Days before the pandemic hit, industry was complaining loudly about the lack of labour in the Canadian economy. Not just the skilled stuff—pretty much everything. The unemployment rate was flying below the treetops, hitting 5.6% in January 2020, which aside from its momentary 2008 dip into the same airspace, was last seen there in the early 1970s.
Normally, a clutch-and-grab labour market doesn’t let folks go too easily. After all, it took a lot of effort to recruit people only to show them the door—and risk losing them to a competitor. Not so this time; COVID-19’s existential threat saw the doors flung wide open. Nobody was taking any chances.

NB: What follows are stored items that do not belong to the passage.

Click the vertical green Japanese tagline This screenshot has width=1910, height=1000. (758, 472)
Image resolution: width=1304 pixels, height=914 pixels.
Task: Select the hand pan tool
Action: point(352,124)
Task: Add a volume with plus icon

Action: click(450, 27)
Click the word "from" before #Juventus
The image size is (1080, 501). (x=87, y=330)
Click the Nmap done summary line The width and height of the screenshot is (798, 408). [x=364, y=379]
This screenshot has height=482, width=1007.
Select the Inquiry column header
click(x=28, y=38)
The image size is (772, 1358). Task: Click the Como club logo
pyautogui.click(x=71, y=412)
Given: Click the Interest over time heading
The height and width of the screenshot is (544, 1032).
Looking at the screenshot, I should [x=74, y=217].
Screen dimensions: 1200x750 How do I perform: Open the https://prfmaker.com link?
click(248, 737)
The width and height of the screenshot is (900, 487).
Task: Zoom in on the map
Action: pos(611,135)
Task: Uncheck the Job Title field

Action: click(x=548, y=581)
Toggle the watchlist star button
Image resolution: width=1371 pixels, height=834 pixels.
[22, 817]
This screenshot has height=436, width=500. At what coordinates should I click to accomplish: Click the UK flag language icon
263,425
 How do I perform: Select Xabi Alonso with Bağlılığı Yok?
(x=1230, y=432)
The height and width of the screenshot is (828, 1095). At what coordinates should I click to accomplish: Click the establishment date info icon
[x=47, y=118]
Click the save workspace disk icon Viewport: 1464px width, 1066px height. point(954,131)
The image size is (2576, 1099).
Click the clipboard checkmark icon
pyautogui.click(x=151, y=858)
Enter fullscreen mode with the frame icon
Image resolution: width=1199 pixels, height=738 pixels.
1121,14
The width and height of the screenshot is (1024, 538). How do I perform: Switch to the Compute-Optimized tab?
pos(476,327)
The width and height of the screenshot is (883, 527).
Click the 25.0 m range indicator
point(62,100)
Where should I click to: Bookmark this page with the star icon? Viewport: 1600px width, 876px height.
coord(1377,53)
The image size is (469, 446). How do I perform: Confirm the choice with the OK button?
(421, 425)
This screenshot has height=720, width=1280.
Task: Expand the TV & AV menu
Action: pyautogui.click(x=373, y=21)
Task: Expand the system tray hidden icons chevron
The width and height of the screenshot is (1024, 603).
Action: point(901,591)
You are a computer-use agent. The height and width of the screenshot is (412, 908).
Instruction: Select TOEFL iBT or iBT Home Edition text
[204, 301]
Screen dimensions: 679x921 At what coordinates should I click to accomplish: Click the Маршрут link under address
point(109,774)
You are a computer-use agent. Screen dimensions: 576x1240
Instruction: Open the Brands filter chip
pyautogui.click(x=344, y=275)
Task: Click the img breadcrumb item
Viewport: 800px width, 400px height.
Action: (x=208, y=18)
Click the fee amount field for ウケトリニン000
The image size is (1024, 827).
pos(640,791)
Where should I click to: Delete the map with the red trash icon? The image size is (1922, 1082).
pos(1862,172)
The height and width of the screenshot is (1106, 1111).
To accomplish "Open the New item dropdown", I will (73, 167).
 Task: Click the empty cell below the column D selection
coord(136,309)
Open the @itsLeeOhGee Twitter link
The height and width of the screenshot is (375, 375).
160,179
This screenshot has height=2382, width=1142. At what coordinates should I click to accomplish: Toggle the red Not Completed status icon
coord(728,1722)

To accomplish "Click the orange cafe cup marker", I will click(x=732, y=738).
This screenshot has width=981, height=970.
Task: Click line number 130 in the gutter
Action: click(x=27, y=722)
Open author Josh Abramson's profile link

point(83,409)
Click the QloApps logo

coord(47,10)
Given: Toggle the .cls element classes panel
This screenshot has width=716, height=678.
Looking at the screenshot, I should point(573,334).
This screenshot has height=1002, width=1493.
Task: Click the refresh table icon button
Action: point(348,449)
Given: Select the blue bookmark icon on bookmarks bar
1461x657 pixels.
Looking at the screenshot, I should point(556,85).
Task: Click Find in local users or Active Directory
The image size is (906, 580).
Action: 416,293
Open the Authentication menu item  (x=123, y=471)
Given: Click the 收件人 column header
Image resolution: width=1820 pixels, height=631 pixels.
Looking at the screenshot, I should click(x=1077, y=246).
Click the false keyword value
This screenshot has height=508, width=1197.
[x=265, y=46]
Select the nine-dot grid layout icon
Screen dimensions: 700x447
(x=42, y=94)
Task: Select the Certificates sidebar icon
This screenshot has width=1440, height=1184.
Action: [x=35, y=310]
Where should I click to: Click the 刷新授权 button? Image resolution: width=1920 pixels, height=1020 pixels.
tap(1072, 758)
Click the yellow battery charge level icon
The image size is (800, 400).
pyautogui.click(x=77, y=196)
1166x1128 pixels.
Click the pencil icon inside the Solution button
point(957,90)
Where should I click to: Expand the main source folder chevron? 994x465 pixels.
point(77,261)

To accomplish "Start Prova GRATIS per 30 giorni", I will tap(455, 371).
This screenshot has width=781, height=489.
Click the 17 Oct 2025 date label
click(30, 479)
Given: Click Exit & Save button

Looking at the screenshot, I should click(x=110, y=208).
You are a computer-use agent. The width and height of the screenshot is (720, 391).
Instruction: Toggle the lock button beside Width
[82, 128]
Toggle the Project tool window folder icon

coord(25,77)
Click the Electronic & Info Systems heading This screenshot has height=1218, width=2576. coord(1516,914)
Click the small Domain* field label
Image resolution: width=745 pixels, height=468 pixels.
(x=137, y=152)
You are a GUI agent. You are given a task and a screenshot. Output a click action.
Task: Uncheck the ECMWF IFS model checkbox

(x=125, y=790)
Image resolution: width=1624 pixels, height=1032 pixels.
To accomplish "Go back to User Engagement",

Naturally, part-timers were hit a lot harder than the full-time set, in relative terms. Their ranks fell by almost 30%, against the 12% hit to full-timers. However, in terms of absolute losses, at the trough, there were 1.9 million fewer full-time jobs against the one million drop in part-time posts.
Total hours worked paints a starker picture of the scene. At the trough, across the economy on-the-job hours were down 28%. In light of that, total hours have made a remarkable comeback, currently at 97% of pre-pandemic levels.
Not every industry is basking in the glow of this achievement; manufacturing, construction, finance, wholesale and retail trade are all posting hours worked close to or above this average marker. However, the pandemic’s most affected industries are well-below, with accommodation and food still down 28%; of pre-COVID-19 levels; information and cultural still down 12%; and in spite of a revival in shipments of goods, transportation is being held back by air carriers, still off the previous peak by 11%.
Peek below the surface and the personal toll gets starker. Shorter-duration unemployment spiked, but quickly returned to a more reasonable level. The longer the tenure, the stickier the deterioration. In fact, the long-term unemployed—those at 27 weeks or more—are at a share of unemployment not seen for about 25 years, with no improvement thus far.
Not surprisingly, youth are more affected than the rest of the labour force. Unemployment rates are always much higher for youth, and what happened after COVID-19 hit was diabolical. For the 15-24 age range, the unemployment rate more than doubled, spiking at 31.4%. Depression-level, by any measure.
The February job market result is a strong indication of the economy’s ability to rebound. In terms of hours worked, services dominated. That’s a big shift, and a welcome one. Even the accommodation and food sector gave a big bottom line boost. Part-timers were the huge mover in the job count numbers, but the full-timers added a hefty number of jobs as well.
How labour returns will have a big impact on the smoothness of transition back to normal. On this score, there are a number of factors to consider. We could be back into tight labour conditions before we know it—there are already constraints in particular sectors, notably manufacturing. Although job openings are increasing, workers may be reticent about a physical return to work where no digital substitutes exist. In addition, COVID-19 frustrations may lead to greater-than-normal turnover, and the need for talent could well encourage this. Finally, if there’s a rapid resurfacing of deeply-submerged industries, it will exacerbate the tensions the labour market is already anticipating.
The bottom line?
One great month does not a trend make. But it’s quite clear from the outsized February number that there’s resilience in Canada’s job scene. Industry is crystal clear that the need for talent is still critical, a reality that suggests that when the venom runs its course, the market will be fit as a fiddle and good to go. We’re likely close to the point where Canadian firms need to consider staffing-up options really seriously—if they’re not already at it.